Crochet motifs (or crocheted squares) can be joined to each other in one of the classical ways, shown below. There are no "correct" or "incorrect" ways for joining motifs together. It is only matter of your preferences. Try them all and choose the one you are comfortable with the most.
Motifs can be joined by a crochet hook. This method has more technological flexibility and decoration features than joining motifs with a yarn needle. You can use slip stitch, single crochet or chains to join elements to each other. Two motifs can be placed right side-to-right side or back side-to-back side. Decorative effect will be different.
This is the easiest method of joining motifs. Hold two motifs together (right sides facing each other). Using a yarn needle and matching color and thickness thread sew motifs together through the back loops only. (A new window opens for your reference.)

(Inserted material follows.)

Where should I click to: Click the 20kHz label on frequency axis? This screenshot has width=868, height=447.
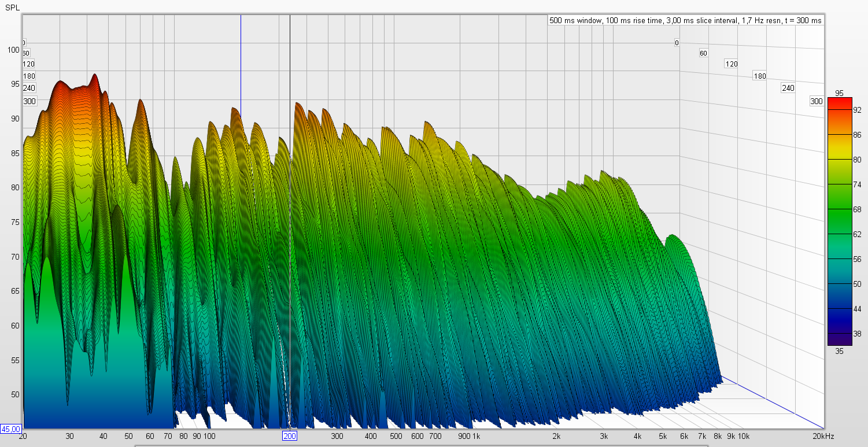[823, 436]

Motifs can be joined by a crochet hook. This method has more technological flexibility and decoration features than joining motifs with a yarn needle. You can use slip stitch, single crochet or chains, to join elements to each other. Two motifs can be placed right side-to-right side or back side-to-back side. Decorative effect will be different.
Connect motifs while crocheting their last row. Method works the best if motifs have arches on the outside edges. This way connection will look the most decorative and the least noticeable. Here is a good example where this method to join crochet motifs (or squares) will work perfect. I used it for crocheting a lacy crochet shawl many years ago.
All methods of joining crocheted elements, mentioned above, will work if elements create a regular repeating pattern. When won't they work for joining motifs? Two cases at least can be mentioned here.
Let's consider joining of motifs #2 from Irish Crochet page. 8 petals allow to join 4 more motifs around each motif. We will sew 4 motifs together(or better use "join-as-you-go" method). As a result, in center we have a pretty large empty space. To fill it, we usually use an additional small motif-insert. It looks more natural if the inserting element is a fragment of a major motif.
Sometimes motifs, which have to be joined to each other are the elements of the pretty complicated composition (like in Irish crochet laces). None of the methods presented above will work. The joining requires some special techniques. Usually motifs are inserted in some background. In most cases, this kind of joining crocheted elements looks almost like a "rocket science" even for the pretty experienced crocheters.-:)
There is a very good saying :"Our eyes are afraid, but hands just do it!" You can try one of these methods on your own together with me. I have never tried to do it before. Here is a link to follow: Motif Pattern page.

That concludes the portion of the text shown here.